→ Отрывок текста:
**********

Михаил Тарковский не из тех писателей, кто наслаждается теменью, смакует её, акцентирует ощущение тупика, безвыходности. Он всегда оставляет надежду. Да, порой он берется за тему тяжелую, страшную но, к сожалению, принадлежащую «корневой» жизни народа, а потому необходимо становящуюся предметом для творческого исследования. Например, дикое, беспробудное пьянство в повести «Ложка супа». Тарковский, описав явление без прикрас, делает необходимый вывод: «Лишь с виду пьянка дело хорошее и весёлое, а снутри нет болезни её страшнее, потому что он радикулита – хребёт, от кашля – легкие, а с похмелья душа отнимается». То есть, в сущности, пьянство безбожно, поскольку губит душу и коверкает образ Божий в человеке. Более того, оно духовно отравляет детей, находящихся в обществе пьяниц и вечно видящих безобразие чуть ни не как норму. Но силён Бог в людях, а потому радость и свет, исходящие от Него способны спасти от такого отравления. Вот из той же самой повести мальчик, переживший смерть самого близкого существа, бабушки, постоянно видящий пьянство других членов семьи, а потому тоскующий: «Колька лежит, на груди качается кот Васька. И хоть Бабушки нет, и маму с работы выгнали, и Дядька опять прикрикнул, а всё почему-то не замирает в нём, и сама собой нет-нет да и народится радость, и теперь вот не может заснуть, и всё в нём светится, живёт, искрит новая жизнь, и представляются то дяди-Васино весёлое лицо, то удочки налимьи непроверенные, то снег и солнце… Долго еще ждать Кольке, и долго будет томить тоска, изводить снегом и неподвижностью, чёрно-белым контуром снежной деревни, пока не настанет весна, не обтает угор и первая овсянка не перевяжет кровоточащую душу серебряной песенкой… Сидя на столбике она вяжет свой узелок, но ее родниковое ликование умиляет лишь до тех пор, пока не понимаешь, с какой протерозойской отчетливостью и отрешённостью кладет она в теплеющий воздух свою руладку, звучащую уже не как детский щебет, а как исповедь рода, ни разу не погрешившего перед Богом». Иначе говоря, и Бог существует, и радость жива в людях, и свет Божий их не покинул, но сколь многое они способны испакостить своими грехами!

Итак, Михаил Тарковский – писатель русский, православный, живущий на лоне величественной природы и продолжающий своим творчеством классическую традицию.

Вот и заканчивается в сборнике всё очень хорошо и очень правильно для русского мира, мира Божьего. Последняя повесть, а именно «Фарт», в финале выходит на примирение двух любящих сердец, монастырь и празднование во имя Рождества Христова. А что может быть лучшее, истиннее для Руси, чем сочетание любви и веры?

Рождество, оно для тех, кто любит и верует, -- надежда древняя и вечно обновляющаяся. Христос родился! Значит, ещё потягнем братие, значит, радость из нашей жизни не ушла.

**********

→ Исходные данные:
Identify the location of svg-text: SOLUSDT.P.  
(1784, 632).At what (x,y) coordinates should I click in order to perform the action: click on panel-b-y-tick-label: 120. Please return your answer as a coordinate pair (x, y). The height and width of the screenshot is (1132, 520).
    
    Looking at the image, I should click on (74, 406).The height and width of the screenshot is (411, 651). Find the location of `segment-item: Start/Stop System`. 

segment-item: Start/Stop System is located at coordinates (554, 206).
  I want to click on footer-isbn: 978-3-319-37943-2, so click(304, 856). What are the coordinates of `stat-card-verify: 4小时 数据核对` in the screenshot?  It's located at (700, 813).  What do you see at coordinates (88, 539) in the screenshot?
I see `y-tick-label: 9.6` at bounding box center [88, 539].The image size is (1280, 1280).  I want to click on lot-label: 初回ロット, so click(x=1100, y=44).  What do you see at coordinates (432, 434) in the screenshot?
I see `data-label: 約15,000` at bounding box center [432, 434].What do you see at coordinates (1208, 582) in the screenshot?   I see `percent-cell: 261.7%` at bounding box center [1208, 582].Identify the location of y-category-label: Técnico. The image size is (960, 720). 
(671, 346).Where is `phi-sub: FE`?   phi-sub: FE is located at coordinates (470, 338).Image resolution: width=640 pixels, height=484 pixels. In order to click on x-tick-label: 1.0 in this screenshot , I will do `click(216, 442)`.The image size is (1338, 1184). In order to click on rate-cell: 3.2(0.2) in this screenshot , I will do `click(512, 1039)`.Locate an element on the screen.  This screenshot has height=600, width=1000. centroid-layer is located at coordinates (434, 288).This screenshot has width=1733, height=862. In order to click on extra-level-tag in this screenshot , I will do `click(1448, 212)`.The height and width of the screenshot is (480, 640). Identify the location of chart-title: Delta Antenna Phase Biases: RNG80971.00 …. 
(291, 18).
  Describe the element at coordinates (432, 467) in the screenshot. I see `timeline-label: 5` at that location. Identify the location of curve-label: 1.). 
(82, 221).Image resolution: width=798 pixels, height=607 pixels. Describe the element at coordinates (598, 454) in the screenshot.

**********

→ Условие задачи: Перепишите без изменений часть отрывка о творчестве Михаила Тарковского от слов «Итак, Михаил Тарковский» до слов «творчеством классическую традицию.». Записи здесь никакой роли не играют.

→ Ответ:
Итак, Михаил Тарковский – писатель русский, православный, живущий на лоне величественной природы и продолжающий своим творчеством классическую традицию.